Sherrilyn:         It's always the characters. Things will happen in life. Like, you know, most people know, I'm going through a divorce right now. So it, for me right now, it's really hard just because my attention is being drawn to everything but the writing for the first time in my life. I really can't write when I want to be and that, that's the most frustrating thing for me. Yeah, y'all have made it impossible for me to work. But you want to live off my work. And I don't understand this concept that people... I mean you know how hard it is and how time consuming it is. And the man was here for 27 years. Although in 27 years I never could convince the ex that magic fairies don't walk in and write the books at night while I, you know, the two hours while I sleep.

Mindy:             Nope.

Sherrilyn:         You know, really, I'm not goofing off the 22 hours I'm sitting in my chair working.
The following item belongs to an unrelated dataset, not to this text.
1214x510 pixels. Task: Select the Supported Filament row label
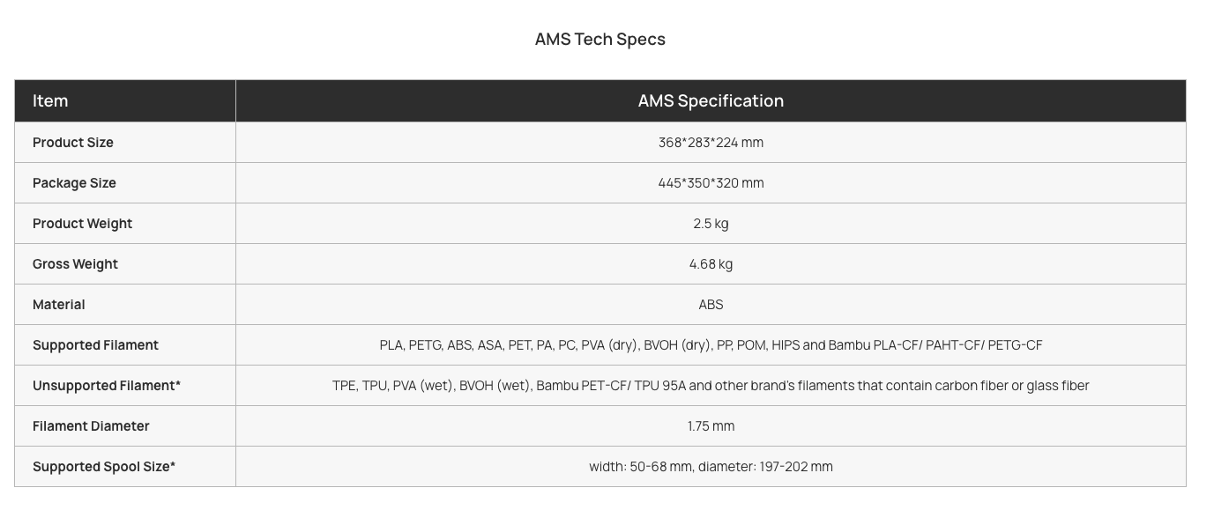click(95, 344)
I really am working. But in terms of finding the drive, it's the characters, it's always the characters. There's so many, you know, I write cause I want to find out where it goes. I'm not a plotter, I'm a pantser. I get these amazing people in my head and they start talking. It's like, what's your story? I got to know. And so that drive has never really gone away. But you know, unfortunately life will occasionally grind us to a halt. That's when it gets frustrating.

Mindy:             Definitely. I'm also a pantser and I feel that amount of anxiety is alleviated once I start writing cause I don't have a plot. I don't have a plan. I don't know what's going to happen. But I trust these characters to tell me their story and I just feel like they're kind of guiding everything and they're bright enough and real enough in my head that I believe that the story is there and it will unfold. Is your process similar?
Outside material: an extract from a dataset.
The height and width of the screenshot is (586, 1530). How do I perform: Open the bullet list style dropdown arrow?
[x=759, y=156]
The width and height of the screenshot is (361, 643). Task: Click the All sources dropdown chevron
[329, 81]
Sherrilyn:         Both of my sons are actually writers. "Mom, am I doing it right? I don't know." And it's like just sit in the chair and do it. You spend so much of your day agonizing over the perfect structure of your sentence. Kid, just get in there and let them go. It may be written in blood but it's not carved in stone. You can always rewrite. My older son finally took him a long time too cause he was angsty about it and he finally got - Oh yeah, I can rewrite! Yeah. I get it now. It's like that only took 24 years. But okay!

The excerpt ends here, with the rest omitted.